A strong body of research supports the use of specific supplements/ingredients that address myriad conditions and work with the body to restore it to its natural state. Concerning ingredients for pet joint health, a few of the options include:
• Methylsulfonylmethane (MSM)
A source of dietary sulfur, MSM is thought to work on several levels to maintain and restore healthy joints, from OA symptom relief to cartilage support. Human studies suggest MSM reduces pain following exercise, which may indicate a reduction of pain and inflammation in animals as well. Because pets can’t discuss their ailments and pain levels, a preventive approach to joint health is recommended.
Animal and human studies also suggest MSM may increase the ability to defend against damage from free radicals, which increase oxidative stress and damage, and can lead to inflammation and pain.
• Perna canaliculus (green-lipped mussel)
An edible shellfish, green-lipped mussel helps reduce joint pain and provides the body with fatty acids that have anti-inflammatory effects. It also contains helpful levels of glucosamine.
• Omega-3 fatty acids
Omega-3s boast anti-inflammatory properties, which can help reduce pain and inflammation associated with arthritis. They also help move oxygen through the bloodstream to all parts of the body; aid in cell membrane development, strength and function; and are necessary for strong organs and tissues.

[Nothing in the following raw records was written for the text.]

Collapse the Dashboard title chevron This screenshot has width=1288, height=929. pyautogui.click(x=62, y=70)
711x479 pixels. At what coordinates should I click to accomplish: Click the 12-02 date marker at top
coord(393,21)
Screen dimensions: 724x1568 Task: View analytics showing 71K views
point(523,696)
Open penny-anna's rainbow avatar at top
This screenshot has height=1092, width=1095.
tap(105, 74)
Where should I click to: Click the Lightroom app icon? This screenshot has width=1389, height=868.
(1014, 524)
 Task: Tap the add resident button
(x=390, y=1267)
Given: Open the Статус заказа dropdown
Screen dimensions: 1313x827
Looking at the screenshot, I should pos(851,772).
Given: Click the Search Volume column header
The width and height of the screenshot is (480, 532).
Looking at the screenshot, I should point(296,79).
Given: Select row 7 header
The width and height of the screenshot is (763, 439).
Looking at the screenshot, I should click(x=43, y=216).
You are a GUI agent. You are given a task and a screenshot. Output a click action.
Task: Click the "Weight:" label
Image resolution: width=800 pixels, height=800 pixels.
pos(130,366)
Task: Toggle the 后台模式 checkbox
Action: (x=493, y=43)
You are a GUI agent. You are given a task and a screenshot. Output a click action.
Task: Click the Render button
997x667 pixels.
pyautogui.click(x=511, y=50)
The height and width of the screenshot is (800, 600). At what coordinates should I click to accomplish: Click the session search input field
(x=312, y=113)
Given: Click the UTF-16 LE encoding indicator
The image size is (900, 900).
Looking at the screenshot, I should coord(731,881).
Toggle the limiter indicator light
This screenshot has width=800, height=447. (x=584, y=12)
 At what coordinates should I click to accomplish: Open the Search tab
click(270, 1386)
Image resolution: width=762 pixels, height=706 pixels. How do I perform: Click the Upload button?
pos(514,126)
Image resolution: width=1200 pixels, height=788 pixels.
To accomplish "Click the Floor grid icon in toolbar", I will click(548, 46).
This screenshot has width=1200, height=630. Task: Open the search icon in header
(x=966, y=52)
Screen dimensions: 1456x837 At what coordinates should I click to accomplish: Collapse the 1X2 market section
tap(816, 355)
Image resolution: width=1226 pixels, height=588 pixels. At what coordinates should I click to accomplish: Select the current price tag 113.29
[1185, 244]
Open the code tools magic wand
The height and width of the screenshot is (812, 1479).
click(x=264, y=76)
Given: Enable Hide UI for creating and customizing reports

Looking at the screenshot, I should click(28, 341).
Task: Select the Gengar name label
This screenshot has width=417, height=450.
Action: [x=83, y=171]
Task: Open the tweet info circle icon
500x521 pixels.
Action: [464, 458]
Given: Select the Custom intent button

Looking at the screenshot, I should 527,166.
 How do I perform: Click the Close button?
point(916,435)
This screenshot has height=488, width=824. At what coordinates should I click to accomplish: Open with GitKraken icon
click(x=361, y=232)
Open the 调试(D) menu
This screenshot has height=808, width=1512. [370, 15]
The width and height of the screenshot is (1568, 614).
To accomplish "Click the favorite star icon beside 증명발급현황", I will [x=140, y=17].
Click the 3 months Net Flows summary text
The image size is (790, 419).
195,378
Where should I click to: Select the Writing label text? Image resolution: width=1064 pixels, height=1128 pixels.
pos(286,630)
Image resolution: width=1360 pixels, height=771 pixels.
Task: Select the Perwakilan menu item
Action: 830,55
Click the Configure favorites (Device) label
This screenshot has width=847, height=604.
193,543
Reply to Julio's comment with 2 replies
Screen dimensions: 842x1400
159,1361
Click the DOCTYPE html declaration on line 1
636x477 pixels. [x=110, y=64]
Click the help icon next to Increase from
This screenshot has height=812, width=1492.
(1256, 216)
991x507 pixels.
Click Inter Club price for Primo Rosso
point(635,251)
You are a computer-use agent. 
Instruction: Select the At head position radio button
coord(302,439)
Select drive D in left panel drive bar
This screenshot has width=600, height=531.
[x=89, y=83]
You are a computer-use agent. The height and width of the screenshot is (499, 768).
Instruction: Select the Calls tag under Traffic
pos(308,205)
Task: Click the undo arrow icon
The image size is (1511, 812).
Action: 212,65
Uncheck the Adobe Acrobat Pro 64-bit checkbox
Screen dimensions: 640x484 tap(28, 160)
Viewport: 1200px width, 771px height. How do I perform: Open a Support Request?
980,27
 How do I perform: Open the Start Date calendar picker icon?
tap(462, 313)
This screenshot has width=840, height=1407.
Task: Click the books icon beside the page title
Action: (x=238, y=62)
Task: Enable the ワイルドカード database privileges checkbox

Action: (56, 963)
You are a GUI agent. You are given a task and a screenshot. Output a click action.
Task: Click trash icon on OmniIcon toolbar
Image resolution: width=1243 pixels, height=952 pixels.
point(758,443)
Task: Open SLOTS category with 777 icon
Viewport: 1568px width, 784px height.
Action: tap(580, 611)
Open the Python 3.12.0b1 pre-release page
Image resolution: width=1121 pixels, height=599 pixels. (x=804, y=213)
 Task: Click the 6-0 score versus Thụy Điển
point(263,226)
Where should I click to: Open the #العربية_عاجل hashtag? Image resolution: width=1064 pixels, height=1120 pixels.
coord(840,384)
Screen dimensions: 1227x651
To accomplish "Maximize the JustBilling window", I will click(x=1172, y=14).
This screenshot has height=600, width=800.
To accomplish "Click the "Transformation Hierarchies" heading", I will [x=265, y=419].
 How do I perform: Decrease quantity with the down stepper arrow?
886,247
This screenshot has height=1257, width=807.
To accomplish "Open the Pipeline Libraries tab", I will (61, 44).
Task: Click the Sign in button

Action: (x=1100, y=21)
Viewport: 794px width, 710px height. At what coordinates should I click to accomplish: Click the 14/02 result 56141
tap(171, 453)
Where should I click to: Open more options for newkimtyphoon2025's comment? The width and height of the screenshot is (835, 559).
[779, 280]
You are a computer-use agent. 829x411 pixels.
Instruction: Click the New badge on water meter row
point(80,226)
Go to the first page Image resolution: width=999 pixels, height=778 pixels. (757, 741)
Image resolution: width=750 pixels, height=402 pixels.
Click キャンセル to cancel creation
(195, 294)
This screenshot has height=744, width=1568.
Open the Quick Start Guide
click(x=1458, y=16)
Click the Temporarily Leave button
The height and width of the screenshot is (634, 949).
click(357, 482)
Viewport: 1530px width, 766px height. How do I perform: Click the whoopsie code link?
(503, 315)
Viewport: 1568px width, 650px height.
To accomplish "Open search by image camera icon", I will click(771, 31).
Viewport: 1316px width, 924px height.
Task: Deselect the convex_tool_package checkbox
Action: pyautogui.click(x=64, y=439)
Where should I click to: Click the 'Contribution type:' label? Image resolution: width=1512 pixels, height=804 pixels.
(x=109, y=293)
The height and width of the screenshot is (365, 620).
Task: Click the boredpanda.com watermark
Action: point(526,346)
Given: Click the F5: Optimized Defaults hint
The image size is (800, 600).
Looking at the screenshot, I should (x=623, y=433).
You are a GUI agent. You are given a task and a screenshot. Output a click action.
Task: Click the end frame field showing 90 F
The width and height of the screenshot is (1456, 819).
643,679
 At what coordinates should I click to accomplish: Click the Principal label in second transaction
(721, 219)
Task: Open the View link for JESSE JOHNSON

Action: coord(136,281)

Unique delivery systems ensure efficacy and bioavailability; however, all things must be considered—and that includes elements such as taste and product type (e.g., supplement, treat or powder). If an animal won’t ingest a joint health product, clearly it won’t be effective, no matter how powerful the formula. Treats are often easily accepted by pets, with many owners partial to products that can be combined with the pet’s food.
Manufacturers must also use caution when marketing over-the-counter (OTC) joint products/supplements. When it comes to “claim" messaging, it can’t reference a disease or a condition (such as pain) associated with disease if that condition can be treated with a drug. A structure/function (S/F) claim is permitted, such as “supporting healthy joints".
Best practices in this category suggest creating products that have the dual function of being beneficial to health—such as containing added nutrients—but are also engaging for the animal to consume/use. For discerning consumers, brand holders should ensure that new health-targeted products are validated by evidence of their efficacy. And finally, consider development into anti-aging products for pets, which will cater to increasing concerns regarding overall animal longevity.